(Collected data)
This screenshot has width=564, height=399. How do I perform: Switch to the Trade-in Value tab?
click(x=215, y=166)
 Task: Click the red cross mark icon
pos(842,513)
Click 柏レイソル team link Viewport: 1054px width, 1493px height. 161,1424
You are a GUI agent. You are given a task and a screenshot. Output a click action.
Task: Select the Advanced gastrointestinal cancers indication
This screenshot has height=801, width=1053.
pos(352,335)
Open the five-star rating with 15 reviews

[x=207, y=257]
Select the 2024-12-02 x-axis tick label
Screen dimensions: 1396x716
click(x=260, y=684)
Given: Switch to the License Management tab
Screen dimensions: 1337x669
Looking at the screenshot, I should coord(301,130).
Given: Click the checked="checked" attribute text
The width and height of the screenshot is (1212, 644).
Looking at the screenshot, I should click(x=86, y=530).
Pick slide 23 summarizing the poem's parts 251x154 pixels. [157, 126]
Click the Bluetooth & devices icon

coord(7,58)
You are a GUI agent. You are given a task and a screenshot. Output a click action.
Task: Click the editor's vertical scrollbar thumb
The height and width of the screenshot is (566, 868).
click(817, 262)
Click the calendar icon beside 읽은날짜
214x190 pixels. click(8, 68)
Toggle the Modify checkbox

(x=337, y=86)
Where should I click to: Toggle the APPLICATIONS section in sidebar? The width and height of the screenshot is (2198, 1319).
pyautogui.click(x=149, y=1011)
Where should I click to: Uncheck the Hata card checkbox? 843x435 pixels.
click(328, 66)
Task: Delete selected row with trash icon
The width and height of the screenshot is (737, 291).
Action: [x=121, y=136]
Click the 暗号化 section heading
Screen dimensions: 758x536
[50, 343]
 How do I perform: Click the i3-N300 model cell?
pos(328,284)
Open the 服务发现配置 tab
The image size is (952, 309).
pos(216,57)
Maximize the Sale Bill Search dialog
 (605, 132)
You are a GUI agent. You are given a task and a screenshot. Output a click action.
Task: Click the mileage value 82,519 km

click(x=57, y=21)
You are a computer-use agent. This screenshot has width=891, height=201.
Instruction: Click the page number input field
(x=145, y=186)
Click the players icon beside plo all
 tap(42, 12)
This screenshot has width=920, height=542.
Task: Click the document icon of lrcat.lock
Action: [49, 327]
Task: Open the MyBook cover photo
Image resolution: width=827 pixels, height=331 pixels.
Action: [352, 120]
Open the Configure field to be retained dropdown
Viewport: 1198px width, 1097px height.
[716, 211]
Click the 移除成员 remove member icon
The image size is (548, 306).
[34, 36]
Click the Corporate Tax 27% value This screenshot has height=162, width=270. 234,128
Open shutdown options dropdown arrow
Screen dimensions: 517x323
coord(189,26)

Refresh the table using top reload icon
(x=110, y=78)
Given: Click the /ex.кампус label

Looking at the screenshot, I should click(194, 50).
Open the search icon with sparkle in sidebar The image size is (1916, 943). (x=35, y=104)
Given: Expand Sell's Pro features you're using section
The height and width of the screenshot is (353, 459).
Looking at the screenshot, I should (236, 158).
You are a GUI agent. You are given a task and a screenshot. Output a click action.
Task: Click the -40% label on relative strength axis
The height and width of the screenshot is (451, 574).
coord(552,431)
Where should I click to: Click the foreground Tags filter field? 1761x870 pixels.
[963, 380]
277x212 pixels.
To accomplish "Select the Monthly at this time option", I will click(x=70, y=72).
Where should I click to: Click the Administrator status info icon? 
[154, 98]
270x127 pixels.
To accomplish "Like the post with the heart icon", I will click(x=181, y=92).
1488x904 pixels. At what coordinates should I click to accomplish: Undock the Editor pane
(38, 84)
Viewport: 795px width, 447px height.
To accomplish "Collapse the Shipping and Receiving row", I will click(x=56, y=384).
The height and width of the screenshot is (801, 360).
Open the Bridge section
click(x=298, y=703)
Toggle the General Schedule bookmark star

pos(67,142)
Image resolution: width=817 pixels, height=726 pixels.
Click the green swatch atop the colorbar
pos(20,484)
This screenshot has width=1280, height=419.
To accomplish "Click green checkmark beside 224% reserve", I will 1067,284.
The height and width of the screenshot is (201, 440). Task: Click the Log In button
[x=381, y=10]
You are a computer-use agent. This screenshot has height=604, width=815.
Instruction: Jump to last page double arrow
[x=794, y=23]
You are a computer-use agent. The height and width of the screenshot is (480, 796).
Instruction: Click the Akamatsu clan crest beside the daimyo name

| Work to complete |
Pick out each line above that includes "will" and show it.

| Task output |
To accomplish "Select the Monthly at this time option", I will click(x=70, y=72).
To accomplish "Like the post with the heart icon", I will click(x=181, y=92).
To accomplish "Collapse the Shipping and Receiving row", I will click(x=56, y=384).
To accomplish "Click green checkmark beside 224% reserve", I will 1067,284.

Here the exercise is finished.